Dataset records
# # #

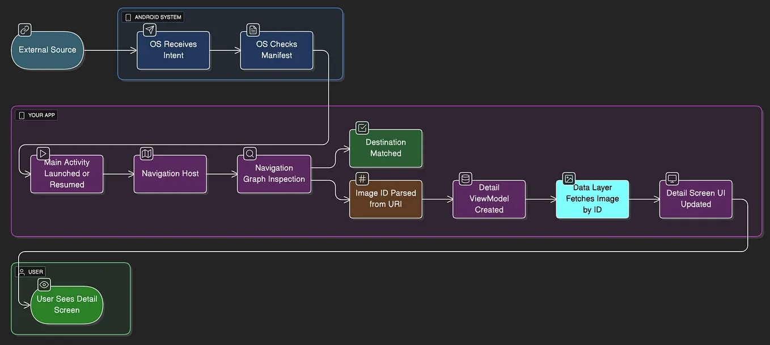Click the map icon on Navigation Host

(146, 153)
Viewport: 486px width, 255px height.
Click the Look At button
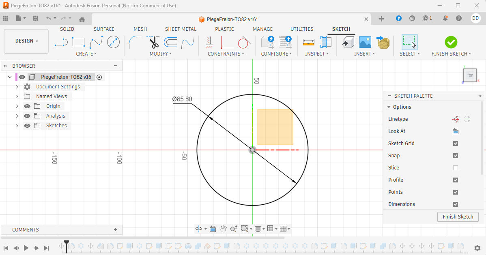[456, 131]
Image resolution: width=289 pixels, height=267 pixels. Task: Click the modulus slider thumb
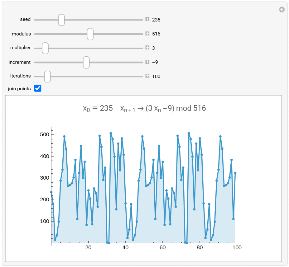point(90,34)
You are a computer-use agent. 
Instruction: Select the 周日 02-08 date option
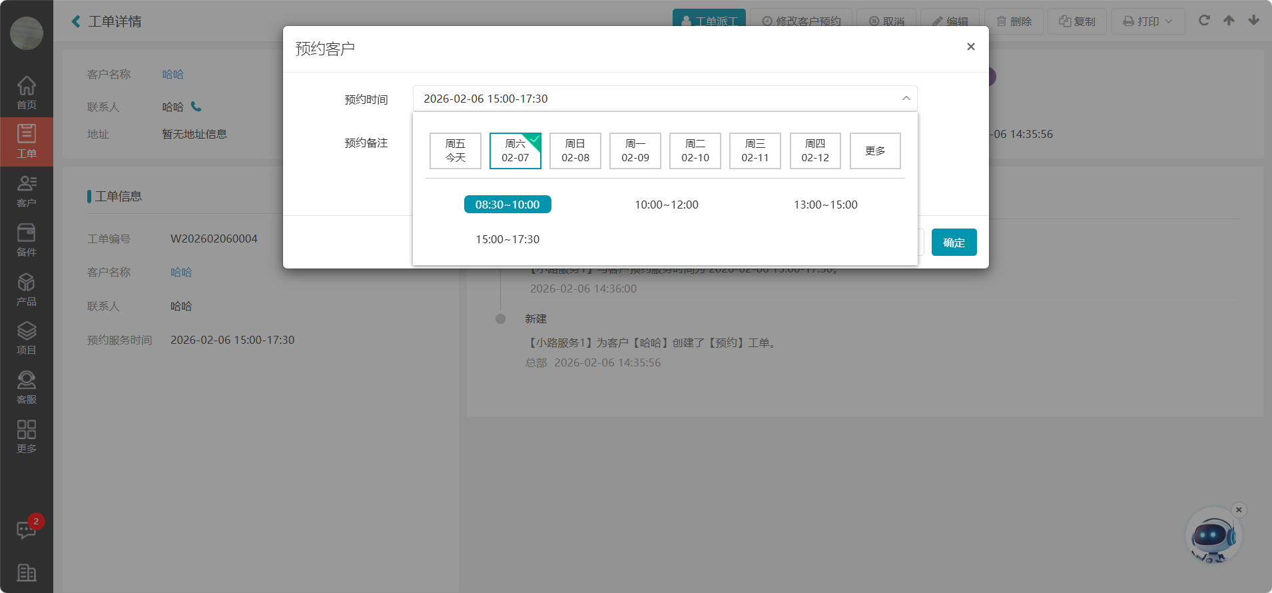pos(575,151)
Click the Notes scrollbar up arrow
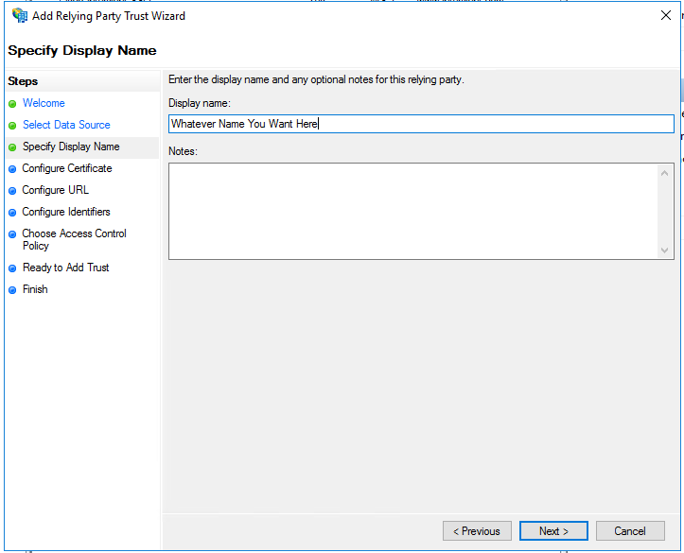This screenshot has width=684, height=553. (665, 173)
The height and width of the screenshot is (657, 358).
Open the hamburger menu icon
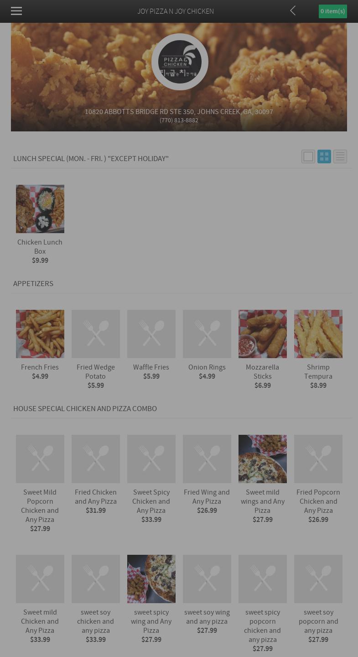(x=16, y=11)
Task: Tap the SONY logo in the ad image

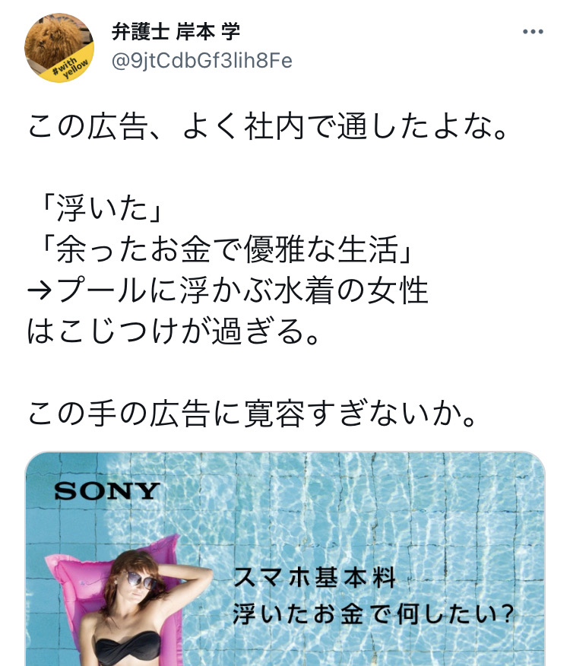Action: [x=107, y=491]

# # #

TASK BRIEF ->
Take only the line containing "Click the Notes scrollbar up arrow" and every line after it to the end of the entries, and copy them exactly, pictures excluded.

TASK ANSWER ->
Click the Notes scrollbar up arrow
This screenshot has width=684, height=553. (665, 173)
The height and width of the screenshot is (657, 358).
Open the hamburger menu icon
(x=16, y=11)
Task: Tap the SONY logo in the ad image

Action: [x=107, y=491]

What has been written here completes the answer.